I would like to try cheese making this spring and am wondering if anyone has any really simple recipes that they could share with me. Thanks if you can help!


----------



## Bilrite Farms (Oct 26, 2007)

Probably one of the easiest beginner cheeses is a vinegar or lemon cheese. Just Google vinegar cheese and you should find lots or recipes. I haven't done other fancy cheeses yet but I am hoping to do Feta this winter and I've heard it is fairly easy to start with too. To be honest, goat cheese isn't my favorite, I'm rather partial to a nice 7 year old aged sharp cheddar from Wisconsin, but the lemon cheese with herbs (Herbes de Provence is a favorite) is pretty good.

Trisha


----------



## Bilrite Farms (Oct 26, 2007)

Duh - I forgot about the cows milk cheese I'd tried. I've done cottage cheese and whole milk ricotta and they turned out OK so they must be fairly easy too.


----------



## prairiecomforts (Oct 25, 2007)

Thanks Trisha! I can't wait to try my hand at cheese making and this will give me a place to start. I google vinegar chesses on the web and am shocked to see how easy it is!


----------



## baileybunch (Oct 26, 2007)

I'm afraid to try new things without seeing the finished product first! So, it took us two years before we made cheese! I have mastered Vinegar Cheese! It's very easy and tastes SO GOOD! 
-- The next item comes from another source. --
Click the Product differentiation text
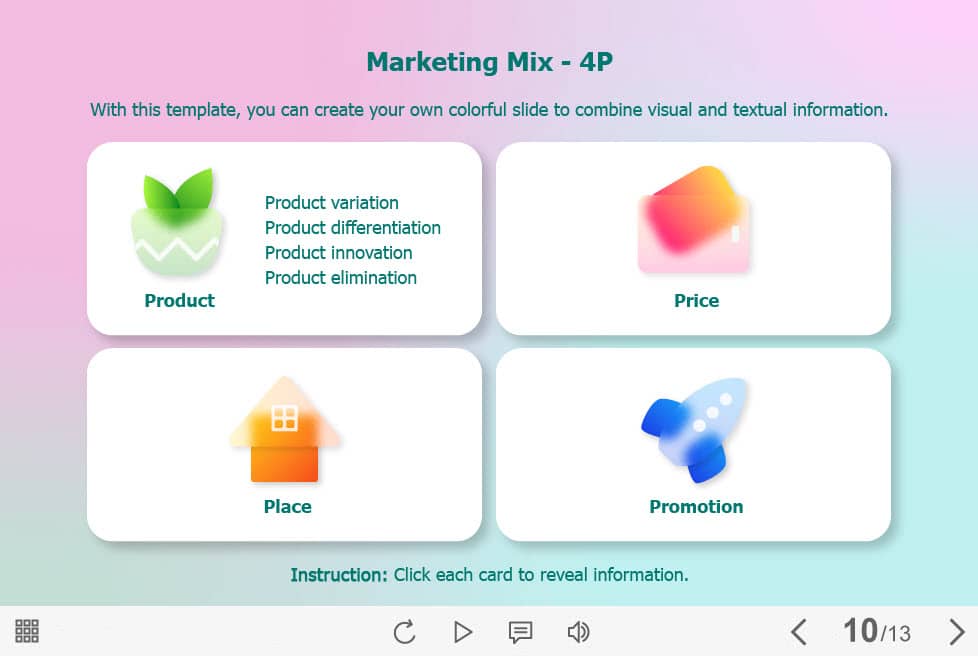Screen dimensions: 978x656 tap(352, 228)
Bring FRESH milk to about 185 degrees over medium heat in stainless steel pot, stirring constantly. Stir while slowly pouring 1/4 or up to 1/2 cup white vinegar per gallon of milk. Remove from heat. The milk will begin to separate into fine curds and whey. 
I usually put my pot onto a rack and cover the pot with a splatter screen. Allow to cool until it's safe to pour. Pour into a fine cheesecloth (cotton handkerchief or muslin) lined stainless steel colander. Tie the ends and hang to allow to drain for 30 minutes to two hours. The longer you allow to strain the drier and more crumbly the cheese. Once done draining turn cheese into a mixing bowl. Add 1 tsp Mrs. Dash Italian Medley or Mrs. Dash Garlic seasoning, 1 tsp minced garlic and 1 tsp salt per gallon of milk used. We LOVE this cheese on crackers or salads, etc. Keeps one week refrigerated, or can be frozen in smaller portions for later. We also make this cheese and just season with salt to use as ricotta. Use the whey to make pancakes or biscuits or french bread!


----------



## BasicLiving (Nov 26, 2007)

I really wanted to try my hand at cheese making, but had no idea where to start. I ended up ordering a kit from the New England Cheesmaking website (http://www.cheesemaking.com/default-cPath-22-PHPSESSID-758c3a402cd681738fbb516144fd2823.php) and just started some cheddar cheese this morning. They send you enough stuff to make a bunch of different kinds and the recipes. I didn't think the price was bad for as much stuff as I got - including a mold.

Good luck!

Penny


----------